___ PROVIDED RECORDS

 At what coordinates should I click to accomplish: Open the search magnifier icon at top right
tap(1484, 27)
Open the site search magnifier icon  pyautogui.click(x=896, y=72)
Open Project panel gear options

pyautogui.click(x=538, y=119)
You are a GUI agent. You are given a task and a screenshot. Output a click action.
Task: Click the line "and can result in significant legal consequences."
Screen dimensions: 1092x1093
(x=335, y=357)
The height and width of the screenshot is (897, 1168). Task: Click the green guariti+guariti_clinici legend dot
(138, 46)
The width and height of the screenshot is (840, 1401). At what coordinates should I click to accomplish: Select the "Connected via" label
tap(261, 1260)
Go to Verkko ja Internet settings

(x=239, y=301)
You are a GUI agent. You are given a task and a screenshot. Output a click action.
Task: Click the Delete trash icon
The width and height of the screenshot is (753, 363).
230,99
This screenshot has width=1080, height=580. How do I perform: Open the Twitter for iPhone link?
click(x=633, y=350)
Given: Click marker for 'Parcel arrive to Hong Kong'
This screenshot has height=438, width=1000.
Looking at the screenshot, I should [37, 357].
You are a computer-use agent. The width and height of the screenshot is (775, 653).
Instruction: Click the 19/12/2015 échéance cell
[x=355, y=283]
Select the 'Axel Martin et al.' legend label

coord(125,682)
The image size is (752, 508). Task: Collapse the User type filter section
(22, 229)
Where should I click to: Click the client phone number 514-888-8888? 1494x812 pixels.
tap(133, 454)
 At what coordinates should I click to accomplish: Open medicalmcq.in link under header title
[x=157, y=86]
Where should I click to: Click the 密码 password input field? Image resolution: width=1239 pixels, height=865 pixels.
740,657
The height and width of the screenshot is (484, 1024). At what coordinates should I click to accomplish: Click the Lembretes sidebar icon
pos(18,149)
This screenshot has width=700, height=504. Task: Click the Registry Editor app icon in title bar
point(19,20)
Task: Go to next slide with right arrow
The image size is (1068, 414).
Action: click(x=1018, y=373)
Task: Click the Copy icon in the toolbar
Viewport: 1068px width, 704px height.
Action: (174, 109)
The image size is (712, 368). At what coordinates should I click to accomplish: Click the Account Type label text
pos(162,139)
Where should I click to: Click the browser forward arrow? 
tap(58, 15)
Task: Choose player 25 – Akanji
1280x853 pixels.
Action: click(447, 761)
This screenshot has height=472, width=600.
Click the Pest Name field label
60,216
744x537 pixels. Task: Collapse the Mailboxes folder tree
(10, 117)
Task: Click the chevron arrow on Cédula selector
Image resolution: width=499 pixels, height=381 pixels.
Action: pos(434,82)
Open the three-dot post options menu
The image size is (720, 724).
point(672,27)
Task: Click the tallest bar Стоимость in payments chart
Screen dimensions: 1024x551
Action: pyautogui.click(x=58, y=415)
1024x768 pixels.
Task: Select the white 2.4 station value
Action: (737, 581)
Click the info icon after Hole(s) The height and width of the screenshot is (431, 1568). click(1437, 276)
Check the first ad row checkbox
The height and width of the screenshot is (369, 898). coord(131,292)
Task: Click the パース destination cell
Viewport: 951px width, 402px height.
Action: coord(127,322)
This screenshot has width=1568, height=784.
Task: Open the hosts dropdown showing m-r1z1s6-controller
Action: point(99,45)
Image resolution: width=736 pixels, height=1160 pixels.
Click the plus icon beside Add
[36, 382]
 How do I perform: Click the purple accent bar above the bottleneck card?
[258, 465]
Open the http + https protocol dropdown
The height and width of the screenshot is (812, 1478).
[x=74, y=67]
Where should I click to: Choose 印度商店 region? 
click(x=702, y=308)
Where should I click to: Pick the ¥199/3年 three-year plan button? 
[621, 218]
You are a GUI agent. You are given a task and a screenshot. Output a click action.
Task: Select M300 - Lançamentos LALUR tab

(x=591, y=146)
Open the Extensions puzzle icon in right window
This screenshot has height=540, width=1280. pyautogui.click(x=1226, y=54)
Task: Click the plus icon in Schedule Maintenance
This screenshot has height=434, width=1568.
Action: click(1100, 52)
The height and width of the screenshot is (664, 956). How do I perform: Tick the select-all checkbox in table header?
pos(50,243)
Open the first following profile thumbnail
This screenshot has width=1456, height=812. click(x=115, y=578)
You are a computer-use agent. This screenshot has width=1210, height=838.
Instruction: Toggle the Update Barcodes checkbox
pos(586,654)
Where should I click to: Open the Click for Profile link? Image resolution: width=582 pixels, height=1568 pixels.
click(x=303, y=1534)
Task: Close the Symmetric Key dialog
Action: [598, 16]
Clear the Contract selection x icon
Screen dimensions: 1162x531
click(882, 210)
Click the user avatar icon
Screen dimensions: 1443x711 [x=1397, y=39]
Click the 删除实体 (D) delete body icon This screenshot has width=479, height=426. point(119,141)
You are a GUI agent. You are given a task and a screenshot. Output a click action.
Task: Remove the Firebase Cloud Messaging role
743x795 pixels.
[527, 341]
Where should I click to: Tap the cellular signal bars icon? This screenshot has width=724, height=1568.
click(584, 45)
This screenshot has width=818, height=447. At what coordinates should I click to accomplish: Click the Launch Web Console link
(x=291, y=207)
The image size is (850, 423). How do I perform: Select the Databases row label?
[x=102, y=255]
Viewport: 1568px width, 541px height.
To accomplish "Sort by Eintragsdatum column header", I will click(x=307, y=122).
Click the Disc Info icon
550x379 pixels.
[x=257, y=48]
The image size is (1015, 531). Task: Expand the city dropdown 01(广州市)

______

*EXERCISE BRIEF*:
All of the entries must be written out exactly as they stand.

*REPLY TO THE TASK*:
 At what coordinates should I click to accomplish: Open the search magnifier icon at top right
tap(1484, 27)
Open the site search magnifier icon  pyautogui.click(x=896, y=72)
Open Project panel gear options

pyautogui.click(x=538, y=119)
You are a GUI agent. You are given a task and a screenshot. Output a click action.
Task: Click the line "and can result in significant legal consequences."
Screen dimensions: 1092x1093
(x=335, y=357)
The height and width of the screenshot is (897, 1168). Task: Click the green guariti+guariti_clinici legend dot
(138, 46)
The width and height of the screenshot is (840, 1401). At what coordinates should I click to accomplish: Select the "Connected via" label
tap(261, 1260)
Go to Verkko ja Internet settings

(x=239, y=301)
You are a GUI agent. You are given a task and a screenshot. Output a click action.
Task: Click the Delete trash icon
The width and height of the screenshot is (753, 363).
230,99
This screenshot has width=1080, height=580. How do I perform: Open the Twitter for iPhone link?
click(x=633, y=350)
Given: Click marker for 'Parcel arrive to Hong Kong'
This screenshot has height=438, width=1000.
Looking at the screenshot, I should [37, 357].
You are a computer-use agent. The width and height of the screenshot is (775, 653).
Instruction: Click the 19/12/2015 échéance cell
[x=355, y=283]
Select the 'Axel Martin et al.' legend label

coord(125,682)
The image size is (752, 508). Task: Collapse the User type filter section
(22, 229)
Where should I click to: Click the client phone number 514-888-8888? 1494x812 pixels.
tap(133, 454)
 At what coordinates should I click to accomplish: Open medicalmcq.in link under header title
[x=157, y=86]
Where should I click to: Click the 密码 password input field? Image resolution: width=1239 pixels, height=865 pixels.
740,657
The height and width of the screenshot is (484, 1024). At what coordinates should I click to accomplish: Click the Lembretes sidebar icon
pos(18,149)
This screenshot has width=700, height=504. Task: Click the Registry Editor app icon in title bar
point(19,20)
Task: Go to next slide with right arrow
The image size is (1068, 414).
Action: click(x=1018, y=373)
Task: Click the Copy icon in the toolbar
Viewport: 1068px width, 704px height.
Action: (174, 109)
The image size is (712, 368). At what coordinates should I click to accomplish: Click the Account Type label text
pos(162,139)
Where should I click to: Click the browser forward arrow? 
tap(58, 15)
Task: Choose player 25 – Akanji
1280x853 pixels.
Action: click(447, 761)
This screenshot has height=472, width=600.
Click the Pest Name field label
60,216
744x537 pixels. Task: Collapse the Mailboxes folder tree
(10, 117)
Task: Click the chevron arrow on Cédula selector
Image resolution: width=499 pixels, height=381 pixels.
Action: pos(434,82)
Open the three-dot post options menu
The image size is (720, 724).
point(672,27)
Task: Click the tallest bar Стоимость in payments chart
Screen dimensions: 1024x551
Action: pyautogui.click(x=58, y=415)
1024x768 pixels.
Task: Select the white 2.4 station value
Action: (737, 581)
Click the info icon after Hole(s) The height and width of the screenshot is (431, 1568). click(1437, 276)
Check the first ad row checkbox
The height and width of the screenshot is (369, 898). coord(131,292)
Task: Click the パース destination cell
Viewport: 951px width, 402px height.
Action: coord(127,322)
This screenshot has width=1568, height=784.
Task: Open the hosts dropdown showing m-r1z1s6-controller
Action: point(99,45)
Image resolution: width=736 pixels, height=1160 pixels.
Click the plus icon beside Add
[36, 382]
 How do I perform: Click the purple accent bar above the bottleneck card?
[258, 465]
Open the http + https protocol dropdown
The height and width of the screenshot is (812, 1478).
[x=74, y=67]
Where should I click to: Choose 印度商店 region? 
click(x=702, y=308)
Where should I click to: Pick the ¥199/3年 three-year plan button? 
[621, 218]
You are a GUI agent. You are given a task and a screenshot. Output a click action.
Task: Select M300 - Lançamentos LALUR tab

(x=591, y=146)
Open the Extensions puzzle icon in right window
This screenshot has height=540, width=1280. pyautogui.click(x=1226, y=54)
Task: Click the plus icon in Schedule Maintenance
This screenshot has height=434, width=1568.
Action: click(1100, 52)
The height and width of the screenshot is (664, 956). How do I perform: Tick the select-all checkbox in table header?
pos(50,243)
Open the first following profile thumbnail
This screenshot has width=1456, height=812. click(x=115, y=578)
You are a computer-use agent. This screenshot has width=1210, height=838.
Instruction: Toggle the Update Barcodes checkbox
pos(586,654)
Where should I click to: Open the Click for Profile link? Image resolution: width=582 pixels, height=1568 pixels.
click(x=303, y=1534)
Task: Close the Symmetric Key dialog
Action: [598, 16]
Clear the Contract selection x icon
Screen dimensions: 1162x531
click(882, 210)
Click the user avatar icon
Screen dimensions: 1443x711 [x=1397, y=39]
Click the 删除实体 (D) delete body icon This screenshot has width=479, height=426. point(119,141)
You are a GUI agent. You are given a task and a screenshot. Output a click action.
Task: Remove the Firebase Cloud Messaging role
743x795 pixels.
[527, 341]
Where should I click to: Tap the cellular signal bars icon? This screenshot has width=724, height=1568.
click(584, 45)
This screenshot has width=818, height=447. At what coordinates should I click to accomplish: Click the Launch Web Console link
(x=291, y=207)
The image size is (850, 423). How do I perform: Select the Databases row label?
[x=102, y=255]
Viewport: 1568px width, 541px height.
To accomplish "Sort by Eintragsdatum column header", I will click(x=307, y=122).
Click the Disc Info icon
550x379 pixels.
[x=257, y=48]
The image size is (1015, 531). Task: Expand the city dropdown 01(广州市)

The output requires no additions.